- The request: Rewrite every line of the records below as a numbered list, one line per item, and leave out the blank lines.
== Recorded data
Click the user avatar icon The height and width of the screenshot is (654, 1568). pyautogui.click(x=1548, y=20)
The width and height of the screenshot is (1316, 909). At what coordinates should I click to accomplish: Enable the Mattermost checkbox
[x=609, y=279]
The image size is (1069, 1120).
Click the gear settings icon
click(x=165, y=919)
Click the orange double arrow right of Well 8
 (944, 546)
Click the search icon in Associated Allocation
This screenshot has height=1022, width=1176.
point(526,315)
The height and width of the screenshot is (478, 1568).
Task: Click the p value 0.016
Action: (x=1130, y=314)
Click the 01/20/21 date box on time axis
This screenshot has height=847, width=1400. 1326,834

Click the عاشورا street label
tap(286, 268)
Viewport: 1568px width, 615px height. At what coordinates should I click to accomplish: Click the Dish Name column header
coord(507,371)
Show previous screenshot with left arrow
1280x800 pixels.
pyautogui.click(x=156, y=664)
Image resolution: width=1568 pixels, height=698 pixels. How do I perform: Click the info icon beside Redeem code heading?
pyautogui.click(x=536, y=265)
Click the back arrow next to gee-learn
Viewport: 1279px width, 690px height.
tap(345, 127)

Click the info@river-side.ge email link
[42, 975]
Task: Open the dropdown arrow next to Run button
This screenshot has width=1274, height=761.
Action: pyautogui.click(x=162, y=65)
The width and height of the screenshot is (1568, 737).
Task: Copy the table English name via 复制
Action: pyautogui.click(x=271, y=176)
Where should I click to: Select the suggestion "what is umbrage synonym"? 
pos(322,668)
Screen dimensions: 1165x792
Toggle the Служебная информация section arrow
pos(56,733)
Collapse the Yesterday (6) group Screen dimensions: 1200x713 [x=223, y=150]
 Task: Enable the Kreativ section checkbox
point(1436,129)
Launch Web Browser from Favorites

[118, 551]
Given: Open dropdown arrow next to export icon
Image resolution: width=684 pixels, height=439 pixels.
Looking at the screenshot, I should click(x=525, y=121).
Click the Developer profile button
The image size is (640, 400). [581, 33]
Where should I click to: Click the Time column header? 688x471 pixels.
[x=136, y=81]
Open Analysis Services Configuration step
====
- The answer:
1. Click the user avatar icon The height and width of the screenshot is (654, 1568). pyautogui.click(x=1548, y=20)
2. The width and height of the screenshot is (1316, 909). At what coordinates should I click to accomplish: Enable the Mattermost checkbox
3. [x=609, y=279]
4. The image size is (1069, 1120).
5. Click the gear settings icon
6. click(x=165, y=919)
7. Click the orange double arrow right of Well 8
8.  (944, 546)
9. Click the search icon in Associated Allocation
10. This screenshot has height=1022, width=1176.
11. point(526,315)
12. The height and width of the screenshot is (478, 1568).
13. Task: Click the p value 0.016
14. Action: (x=1130, y=314)
15. Click the 01/20/21 date box on time axis
16. This screenshot has height=847, width=1400. 1326,834
17. Click the عاشورا street label
18. tap(286, 268)
19. Viewport: 1568px width, 615px height. At what coordinates should I click to accomplish: Click the Dish Name column header
20. coord(507,371)
21. Show previous screenshot with left arrow
22. 1280x800 pixels.
23. pyautogui.click(x=156, y=664)
24. Image resolution: width=1568 pixels, height=698 pixels. How do I perform: Click the info icon beside Redeem code heading?
25. pyautogui.click(x=536, y=265)
26. Click the back arrow next to gee-learn
27. Viewport: 1279px width, 690px height.
28. tap(345, 127)
29. Click the info@river-side.ge email link
30. [42, 975]
31. Task: Open the dropdown arrow next to Run button
32. This screenshot has width=1274, height=761.
33. Action: pyautogui.click(x=162, y=65)
34. The width and height of the screenshot is (1568, 737).
35. Task: Copy the table English name via 复制
36. Action: pyautogui.click(x=271, y=176)
37. Where should I click to: Select the suggestion "what is umbrage synonym"? 
38. pos(322,668)
39. Screen dimensions: 1165x792
40. Toggle the Служебная информация section arrow
41. pos(56,733)
42. Collapse the Yesterday (6) group Screen dimensions: 1200x713 [x=223, y=150]
43.  Task: Enable the Kreativ section checkbox
44. point(1436,129)
45. Launch Web Browser from Favorites
46. [118, 551]
47. Given: Open dropdown arrow next to export icon
48. Image resolution: width=684 pixels, height=439 pixels.
49. Looking at the screenshot, I should click(x=525, y=121).
50. Click the Developer profile button
51. The image size is (640, 400). [581, 33]
52. Where should I click to: Click the Time column header? 688x471 pixels.
53. [x=136, y=81]
54. Open Analysis Services Configuration step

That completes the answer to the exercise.